:: What you will do ::
Copy out the material word for word, starting at the line that contains "The image size" and stopping after the line that contains "(898, 785).", both included. Leave out the pictures.

[Data in this exercise — start]

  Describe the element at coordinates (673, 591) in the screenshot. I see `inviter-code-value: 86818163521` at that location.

[Data in this exercise — finish]
[Data in this exercise — start]

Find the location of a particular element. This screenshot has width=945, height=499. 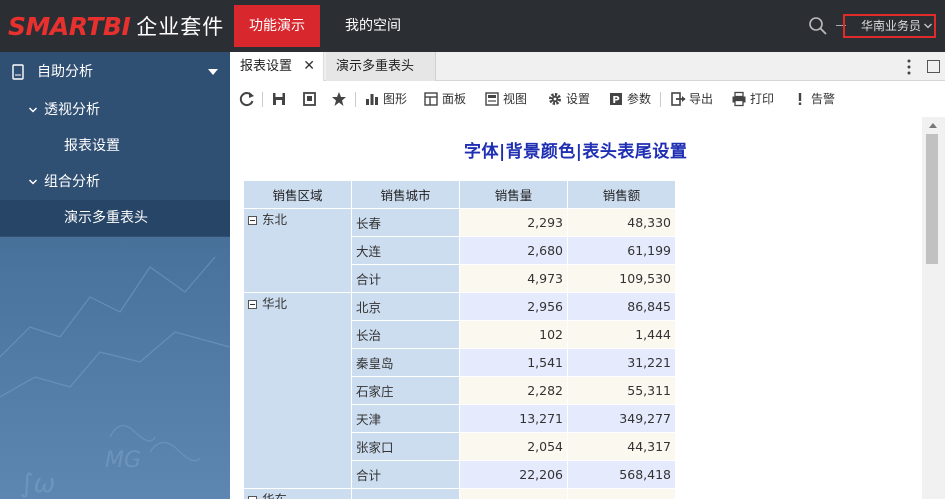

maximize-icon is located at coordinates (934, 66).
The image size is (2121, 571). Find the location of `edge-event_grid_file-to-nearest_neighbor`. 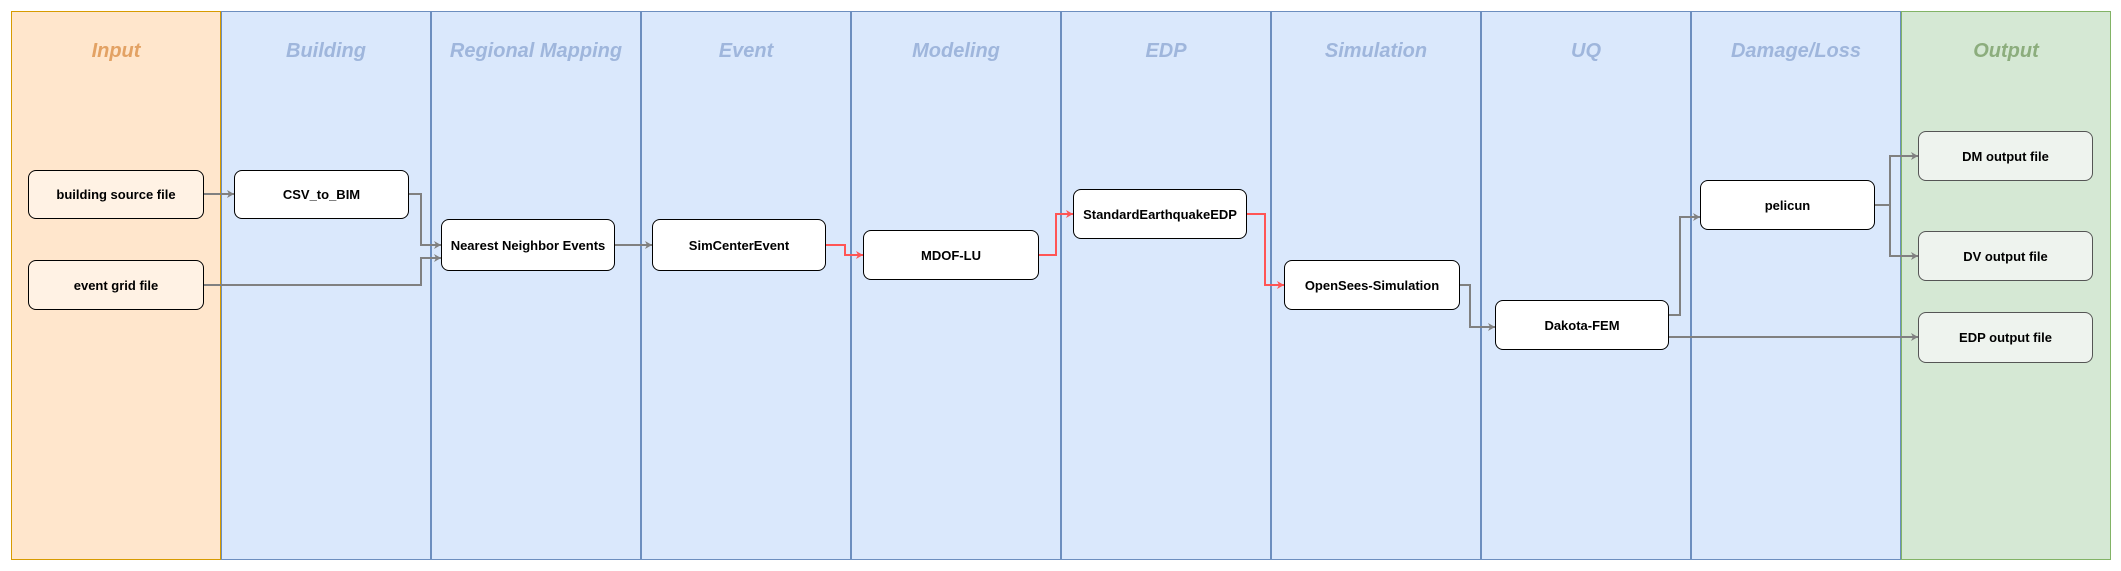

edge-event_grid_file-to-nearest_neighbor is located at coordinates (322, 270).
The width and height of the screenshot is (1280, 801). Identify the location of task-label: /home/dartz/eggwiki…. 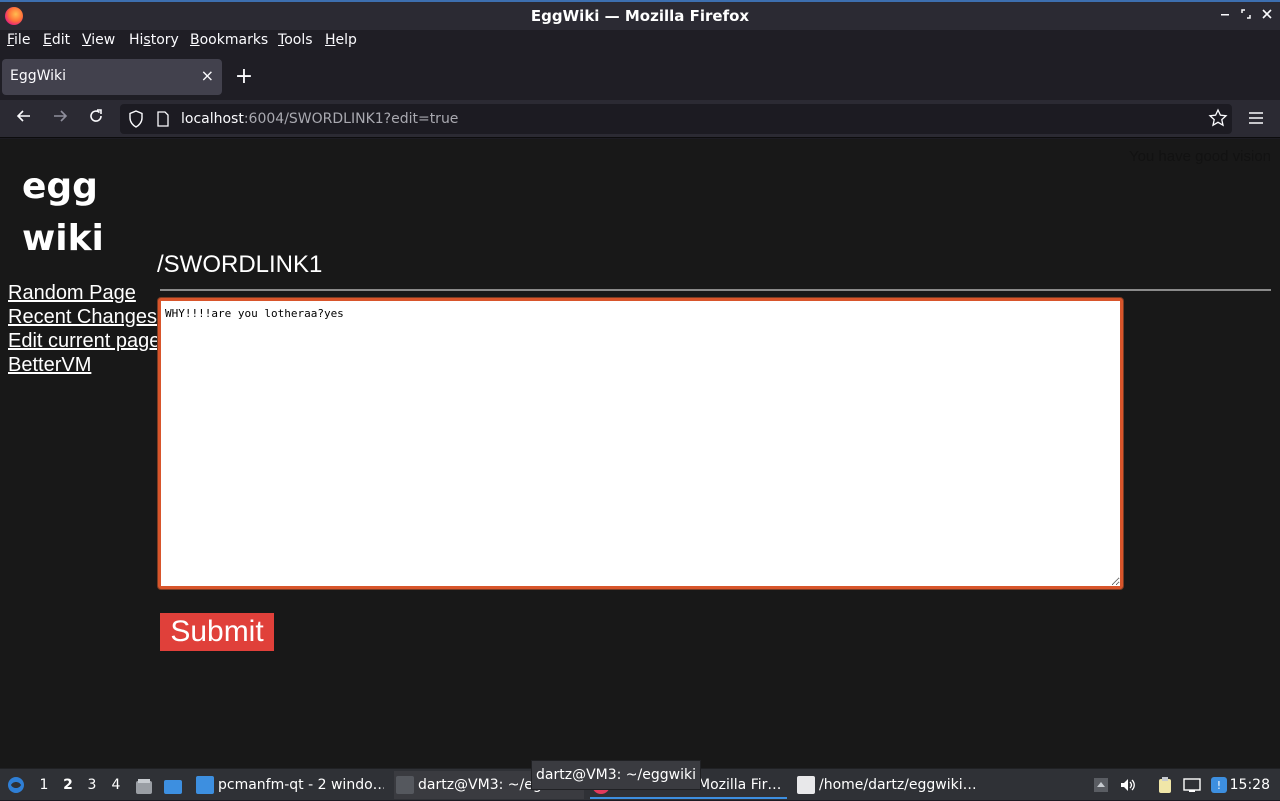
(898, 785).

[Data in this exercise — finish]

:: Response to the task ::
The image size is (2121, 571). Find the location of `edge-event_grid_file-to-nearest_neighbor`. 

edge-event_grid_file-to-nearest_neighbor is located at coordinates (322, 270).
The width and height of the screenshot is (1280, 801). Identify the location of task-label: /home/dartz/eggwiki…. 
(898, 785).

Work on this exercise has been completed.